_Your instructions_. Reproduce the closing part of the entries exactly: the line with "Viewport: 1200px width, 797px height." and all lines after it, ending with the last line, and nothing else.

_Provided data_.
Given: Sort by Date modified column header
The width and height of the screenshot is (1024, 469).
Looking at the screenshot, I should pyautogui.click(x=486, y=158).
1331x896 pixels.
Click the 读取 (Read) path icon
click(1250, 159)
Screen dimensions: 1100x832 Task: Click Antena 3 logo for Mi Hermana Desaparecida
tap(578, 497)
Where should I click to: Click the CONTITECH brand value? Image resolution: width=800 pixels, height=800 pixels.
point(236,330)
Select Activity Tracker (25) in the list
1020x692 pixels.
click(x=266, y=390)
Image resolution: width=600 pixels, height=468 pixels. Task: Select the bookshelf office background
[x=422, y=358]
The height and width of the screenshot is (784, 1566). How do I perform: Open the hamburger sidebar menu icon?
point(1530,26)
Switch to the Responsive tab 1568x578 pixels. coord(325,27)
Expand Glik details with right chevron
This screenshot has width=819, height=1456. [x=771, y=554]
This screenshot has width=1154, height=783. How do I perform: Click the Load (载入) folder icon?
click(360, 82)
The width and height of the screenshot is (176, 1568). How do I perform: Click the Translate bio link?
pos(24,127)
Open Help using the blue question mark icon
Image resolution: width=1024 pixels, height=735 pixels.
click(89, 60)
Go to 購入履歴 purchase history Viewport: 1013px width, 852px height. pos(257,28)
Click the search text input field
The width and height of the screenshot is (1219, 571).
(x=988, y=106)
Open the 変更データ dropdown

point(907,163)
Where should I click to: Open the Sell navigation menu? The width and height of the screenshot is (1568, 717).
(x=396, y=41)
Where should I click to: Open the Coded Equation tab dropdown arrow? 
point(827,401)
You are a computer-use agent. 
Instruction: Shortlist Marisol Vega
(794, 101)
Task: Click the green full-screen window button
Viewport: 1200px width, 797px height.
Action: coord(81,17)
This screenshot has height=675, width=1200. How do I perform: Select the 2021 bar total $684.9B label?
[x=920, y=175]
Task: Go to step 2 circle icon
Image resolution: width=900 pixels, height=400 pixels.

_Result of this task_.
Viewport: 1200px width, 797px height.
Action: coord(81,17)
This screenshot has height=675, width=1200. How do I perform: Select the 2021 bar total $684.9B label?
[x=920, y=175]
Task: Go to step 2 circle icon
Image resolution: width=900 pixels, height=400 pixels.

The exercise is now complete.